* **What to work on**: Copy out exactly the lines beginning with the one that contains "You are a GUI" and ending at the last line of the listing, skipping any pictures.

* **Data for analysis**:
+++

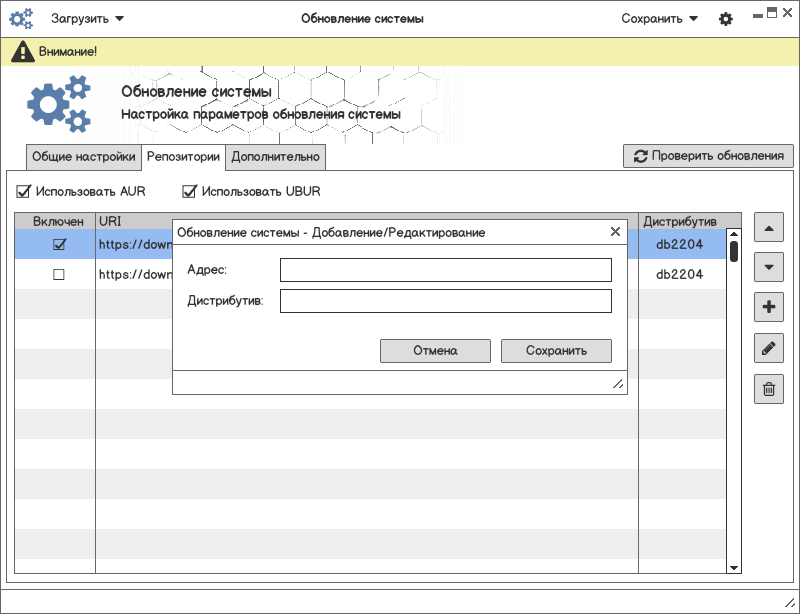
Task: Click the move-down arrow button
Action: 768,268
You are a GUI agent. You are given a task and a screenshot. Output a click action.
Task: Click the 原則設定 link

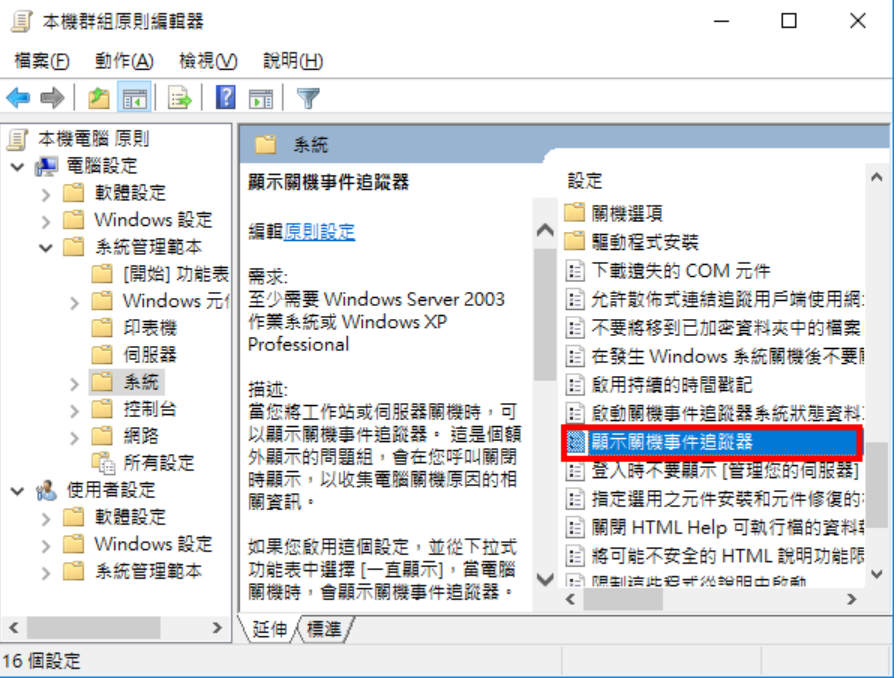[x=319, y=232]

+++

* **Task result**:
You are a GUI agent. You are given a task and a screenshot. Output a click action.
Task: Click the 原則設定 link

[x=319, y=232]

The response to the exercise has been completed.